Immerhin ermöglichte die TI-Führung, dass der japanische Konzern Canon den «Cal Tech» in eine Serienproduktion überführte. Canon brachte im April 1970 in Japan den «Pocketronic» heraus, bei dem die Zahlen ebenfalls nicht elektronisch angezeigt, sondern auf einem kleinen Streifen Thermopapier ausgedruckt wurden. Auf den US-Markt kam der Rechner Anfang 1971 und kostete knapp 400 Dollar.
Im «Handy-LE» des japanischen Herstellers Busicom leuchteten 1971 dann erstmals LED-Ziffern. In Japan kamen beinahe zeitgleich der Sanyo ICC-82D und der Sharp EL-8 auf den Markt. In Deutschland kosteten sie jeweils rund 2.000 DM (1.022 Euro) – so viel kostete damals ein Gebrauchtwagen.
Doch die hohen Preise verfielen schnell: «1974 gab es die ersten Geräte für unter 100 DM», sagt Andreas Stolte vom Heinz Nixdorf MuseumsForum in Paderborn. «Der HP 35 von Hewlett Packard ermöglichte bereits die Berechnung von Winkel- und Exponentialfunktionen. Dieser erste technisch-wissenschaftliche Rechner erschien 1972. Im selben Jahr setzte schließlich auch Texas Instruments die eigene Erfindung kommerziell um und bot den TI-2500 Datamath zum Kauf an.»
Nicht zu bremsen
Auch der Siegeszug der Personal Computer in den achtziger und neunziger Jahren konnte den Taschenrechner-Boom nicht bremsen: 1999 wurden nach Berechnungen der Marktforscher der GfK 4,4 Millionen Taschenrechner in Deutschland abgesetzt. Mit der Allgegenwart von Smartphones lassen aber immer mehr Anwender den Taschenrechner in der Schublade liegen, schließlich gibt es sowohl für das iPhone als auch für Android unzählige Taschenrechner-Apps.

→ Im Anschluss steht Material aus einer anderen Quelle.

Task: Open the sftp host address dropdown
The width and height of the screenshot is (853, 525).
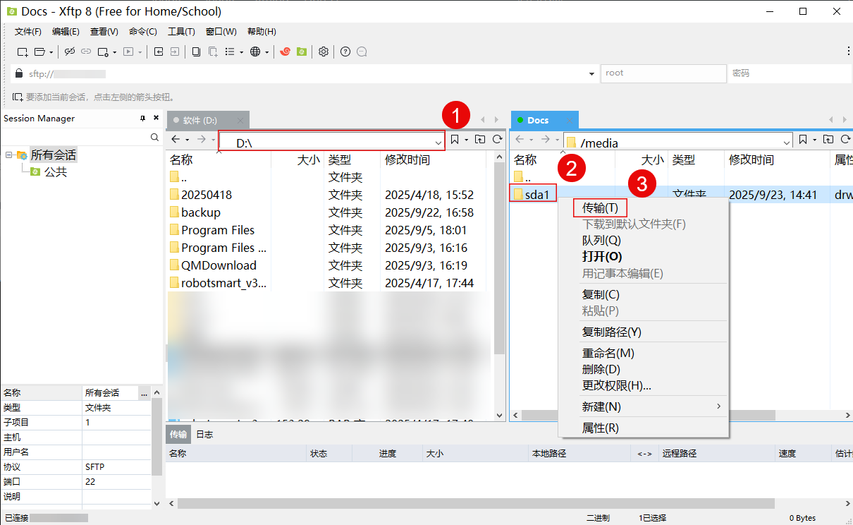Action: (591, 73)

Im vergangenen Jahr wurden in Deutschland nach GfK-Berechnungen immerhin noch 2,6 Millionen Geräte verkauft. Auch in den Schulen in Deutschland hat der Taschenrechner nicht ausgedient. Da Smartphones und Tablet Computer in den meisten Klassen tabu sind, müssen die Eltern ihren Kindern aus einem Katalog von wenigen zugelassenen Modellen ein Gerät anschaffen. «Schultaschenrechner sind nicht auf dem Stand der Technik und vor allem überteuert», ärgerte sich unlängst Technik-Journalist Tim Gerber auf dem Portal «heise.de» und bekam dafür viel Zustimmung. Er musste seiner Tochter quasi einen Urenkel des «Cal Tech» anschaffen, den «TI-84 plus CE» von Texas Instruments für über 100 Euro.